Advertisement

AI has come for music. So far, there's a Great Big Sea between people and algorithms

ST. JOHN'S, N.L. — The production is slick, the drums are on point, and the vocals sound great, but a titan of Newfoundland and Labrador's music scene hears something off about “It Could Be Worse" and "Tales of The Atlantic," two songs generated in less than a minute by a powerful algorithm.

"It's a country singer, so that's wrong. And the lyrics don't really rhyme," said Bob Hallett, a founding member of Newfoundland folk-rock band Great Big Sea. "It just sounds sort of strange."

Hallett had just finished listening to the rollicking tunes, which were created using a generative artificial intelligence tool called Suno using prompts that could describe any Great Big Sea jam: Celtic, folk, lively, passionate.

They didn't hit the mark, Hallett said. On a scale of one to 10, with 10 being the band's hit "Ordinary Day," he gave the songs a two.

But experts say that rating could increase quickly. Technology like Suno's is advancing swiftly, and its output is only getting better, said Jimmy Lin, a professor and director at the University of Waterloo's artificial intelligence institute.

Suno is one of several companies building generative artificial intelligence software that allows users to create original songs using text prompts. People can create instrumental tracks or songs with lyrics, which can be generated by the program or supplied by the user. But if the user offers copyrighted lyrics — the first lines of Nirvana's "Smells Like Teen Spirit," for example — the program won't make the song.

Suno also doesn't make songs intended to sound like other artists' work, such as "Heart on My Sleeve," the AI-generatedsong using unauthorized sound-alike vocals of Drake and the Weeknd which caused controversy in the music industry last year. When asked to make "a Great Big Sea song about cod fishing," the resulting Suno tunes had a pensive, Celtic flair, but they sounded nothing like an authentic track by the band.
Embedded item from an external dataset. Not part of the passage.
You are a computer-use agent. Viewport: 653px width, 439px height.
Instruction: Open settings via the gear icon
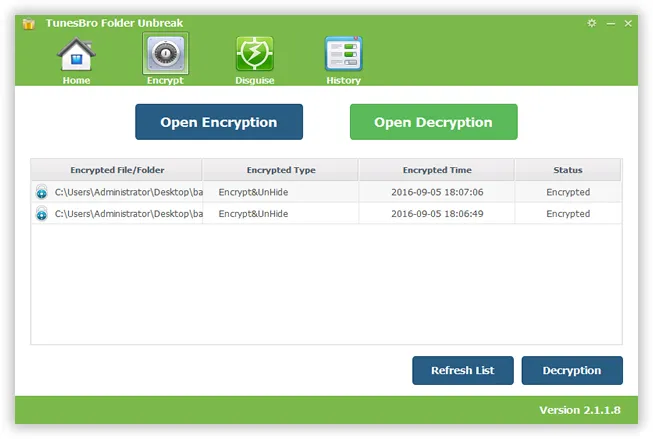[592, 23]
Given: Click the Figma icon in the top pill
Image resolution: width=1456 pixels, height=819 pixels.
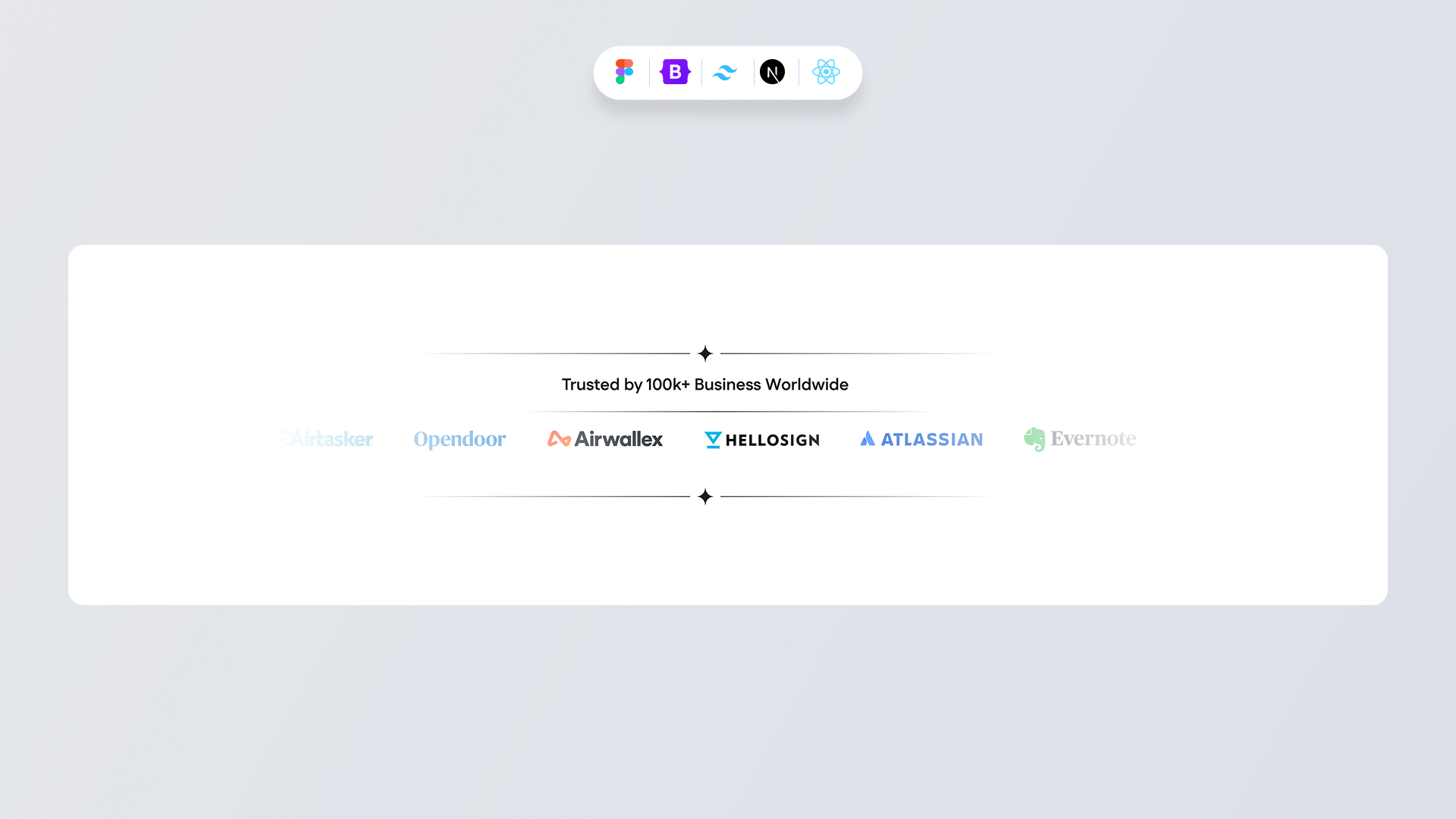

Google is working on similar software, called MusicFX, which can be sampled through its AI Test Kitchen site. And Adobe unveiled Project Music GenAI Control last month, which it described as an "early-stage generative AI music generation and editing tool."

In December, Microsoft introduced a Suno-powered song generator for its Copilot chatbot, which is a program that uses artificial intelligence to simulate conversation with users.

The technology behind these programs is similar to that powering the ChatGPT chatbot.

Lin said such programs use massive data sets to "train" algorithms, or step-by-step processes, to take any starting point and predict what the next one will be. So while chatbots trained with text can predict the next word in a written answer, a music-generating program is trained using sound to predict the next "acoustic sequence," he said.

The New York Times sued Microsoft and ChatGPT owner OpenAI in December for using its stories to train programs.

Lin said companies behind AI platforms that make music could find themselves in similar trouble if they've trained their algorithms with work by artists who haven't given consent or received compensation for their music to be used that way.

"It is an unresolved question whether this is fair use or not," he said in an interview. "It'll sort itself out. The court always does."

Suno's website does not indicate what data it used to build its program, and the company did not return a request for comment.

Hallett said he wouldn't be surprised if the algorithms had learned from a few Newfoundland bands. He said the songs it produced had a few signature sonic markings, including tight melodies and heavy strumming on acoustic guitars, that he and his fellow producers have cultivated over the years recording albums for bands like the Ennis Sisters, Shanneyganock and The Fables.

He was unfazed, however, about the music being used to train these programs, noting that artists have long been contending with platforms like YouTube and Spotify that already cut deeply into musicians' earnings.

"There's a bit of a feeling of surrender about it all ... it is so hard to police it," Hallett said. "Creative work is really about driving your concert sales, or finding commercial placements. Even at the highest levels, people aren't really making money anymore selling records."

Lin said AI-generated songs will likely be used by advertisers who need a catchy jingle for a commercial. And he believes that could start happening soon given the dizzying pace at which these tools are evolving.

"We're not talking about years or decades. We're talking about months," Lin said.

But Hallett said anyone looking to use music to connect with an audience would be best served by human beings.

"It's easy to become scared of AI," he said. "But all of us are drawn to sincerity in music. We want to hear people who are telling us a real story and delivering real emotions. And the computer just can't do that."